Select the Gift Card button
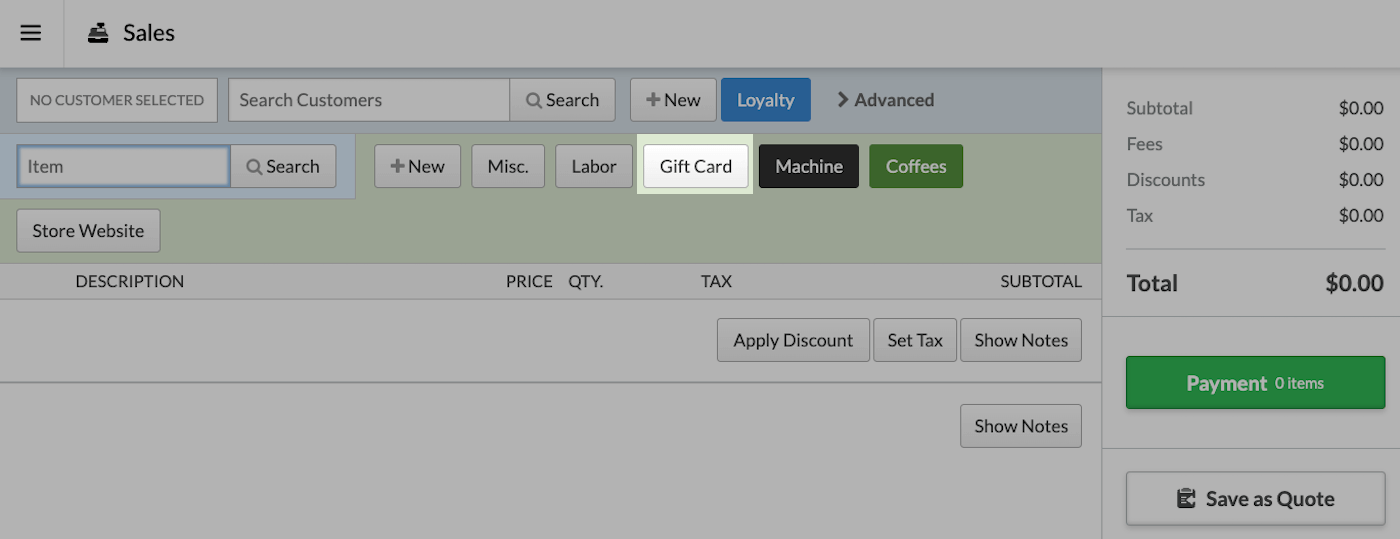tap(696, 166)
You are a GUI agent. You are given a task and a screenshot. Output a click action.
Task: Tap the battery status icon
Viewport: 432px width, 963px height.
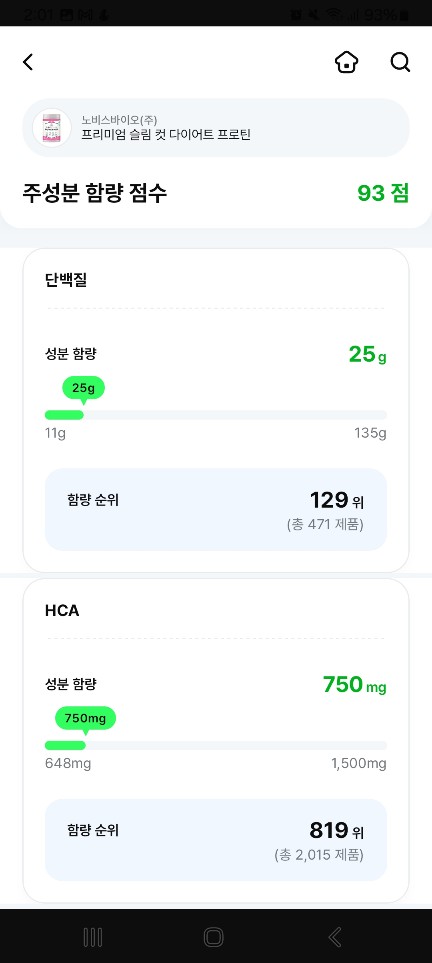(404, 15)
* * *
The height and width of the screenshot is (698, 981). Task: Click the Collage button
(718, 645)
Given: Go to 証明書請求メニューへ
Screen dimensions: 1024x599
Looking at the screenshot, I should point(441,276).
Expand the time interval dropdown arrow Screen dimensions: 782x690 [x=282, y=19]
--
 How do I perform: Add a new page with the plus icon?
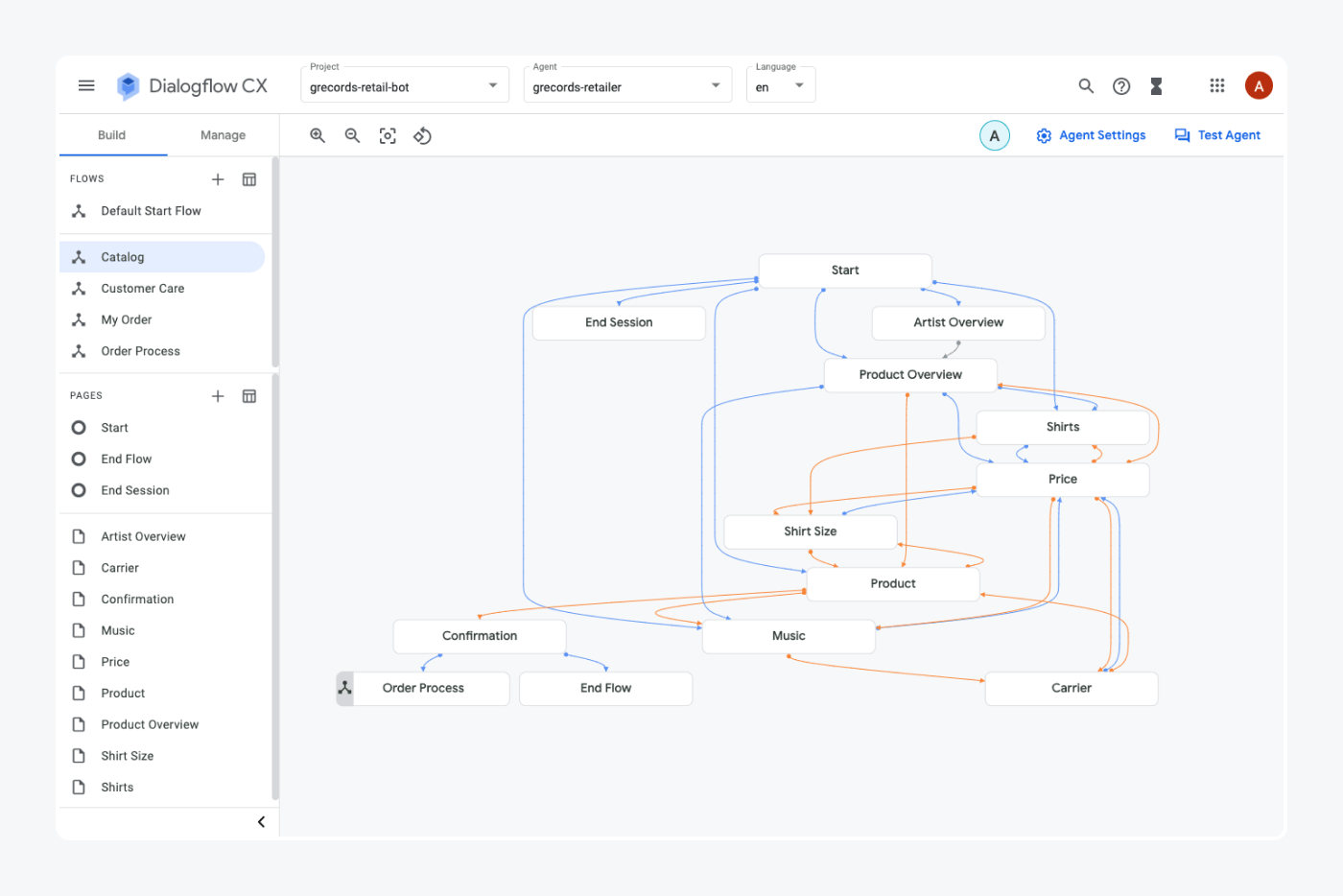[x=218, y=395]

## What the task asks
Select and copy every line of the items that contains the string "icon", matching case exactly.

## Full output
Task: Tap the battery status icon
 How do I perform: Add a new page with the plus icon?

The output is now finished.